To compare the effects of salmeterol, an adrenergic drug, and ipratropium bromide, an anticholinergic drug, on breathlessness and gas exchange during exercise in patients with chronic obstructive lung disease (COPD), we performed a progressive treadmill exercise test on 15 patients on 3 days (24 h apart), after inhalation placebo, ipratropium bromide (120 micrograms) or salmeterol (50 micrograms) in a randomized fashion. Dyspnoea during exercise was evaluated from the regression slope between Borg scale (BS) scores and distance walked each minute on the treadmill. The regression was expressed as the distance walked at BS score 5, the threshold load of dyspnoea (TLD) and breakpoint load of dyspnoea. During and after the exercise, oxygen saturation was monitored by pulse oxymeter and we measured the lower SaO2 during exercise and the recovery time of SaO2 after exercise. In comparison to placebo inhalation we found the same small but significant improvement in airflow limitation after salmeterol or ipratropium inhalation, also the distance walked on treadmill increased after bronchodilators. After bronchodilators the magnitude of oxyhaemoglobin desaturation with exercise was similar to that observed after placebo but the duration of the recovery from sustained SaO2 desaturation after exercise was shorter to the same extent as after ipratropium or salmeterol. Dyspnoeic sensation, when assessed by the TLD and by the distance walked at BS score 5, was decreased after salmeterol and after ipratropium bromide to a similar extent.
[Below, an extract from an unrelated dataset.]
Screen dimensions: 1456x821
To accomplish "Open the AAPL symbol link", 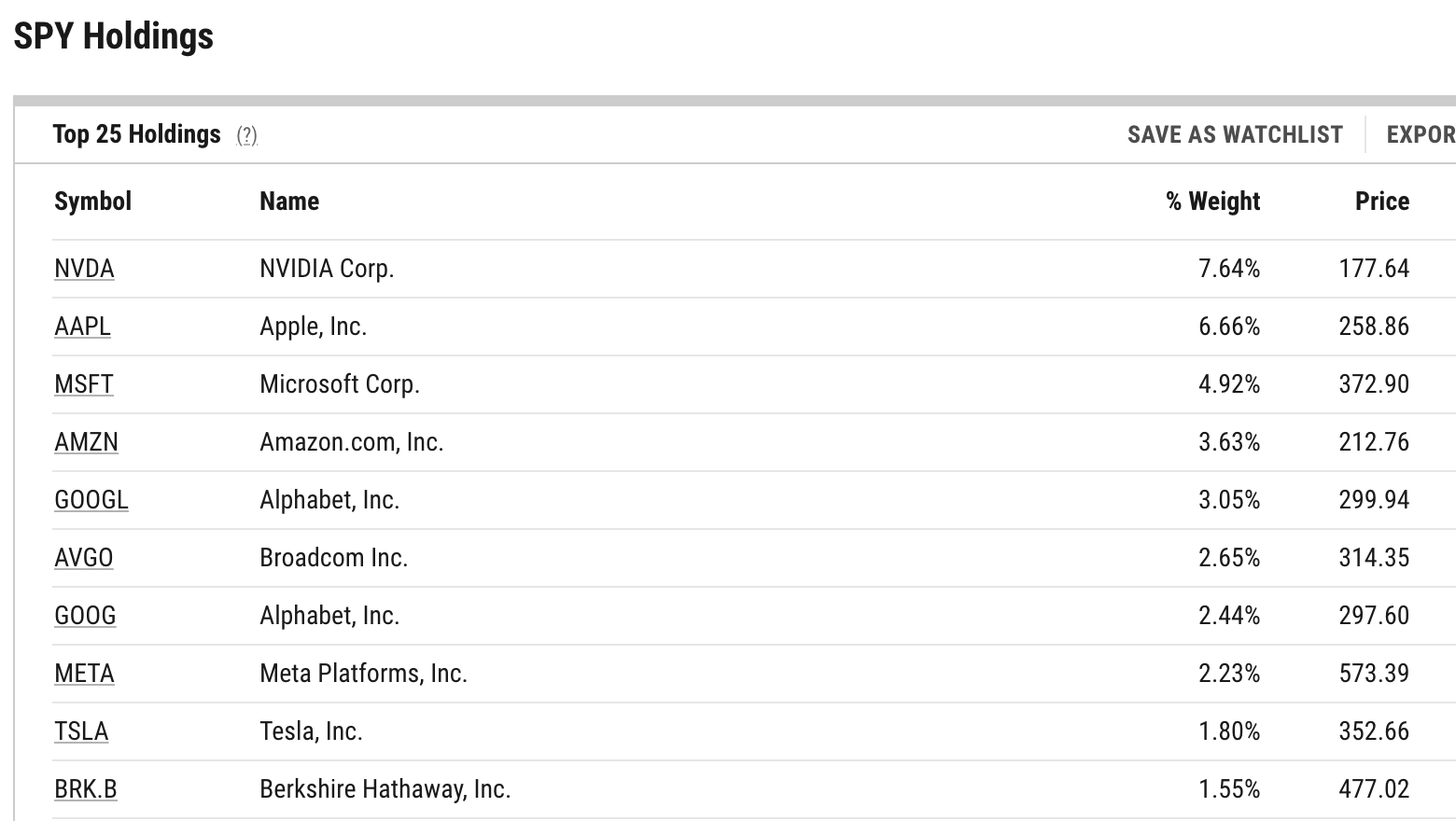I will [x=82, y=327].
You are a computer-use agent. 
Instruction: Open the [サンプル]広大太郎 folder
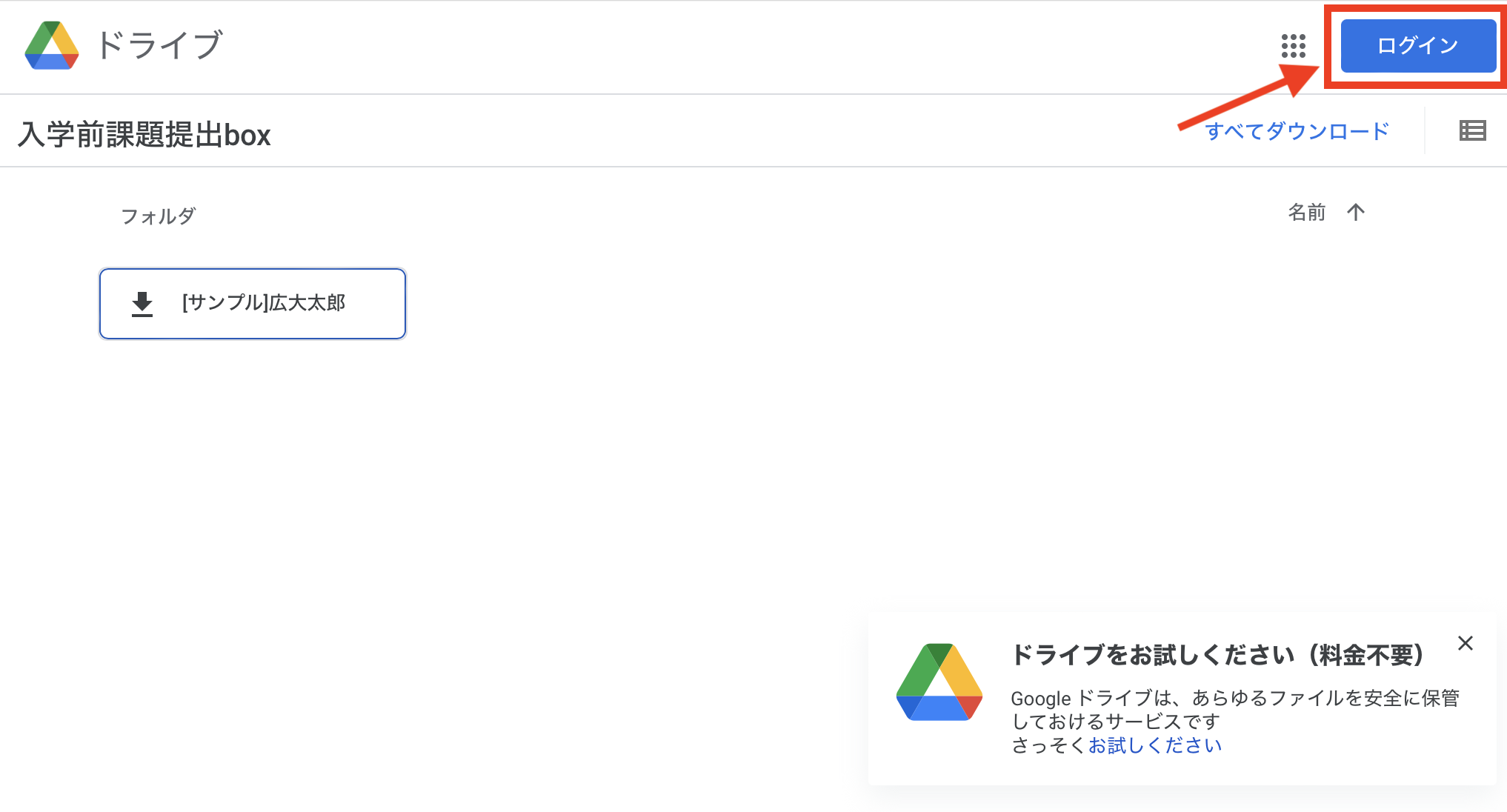pyautogui.click(x=253, y=304)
We conclude that the salmeterol, when given in conventional doses, produces significant improvement in the airway obstruction in the recovery of postexercise HbO2 desaturation and in dyspnoeic sensation in patients with COPD, effects which were similar to those observed after inhalation of the anticholinergic agent ipratropium bromide.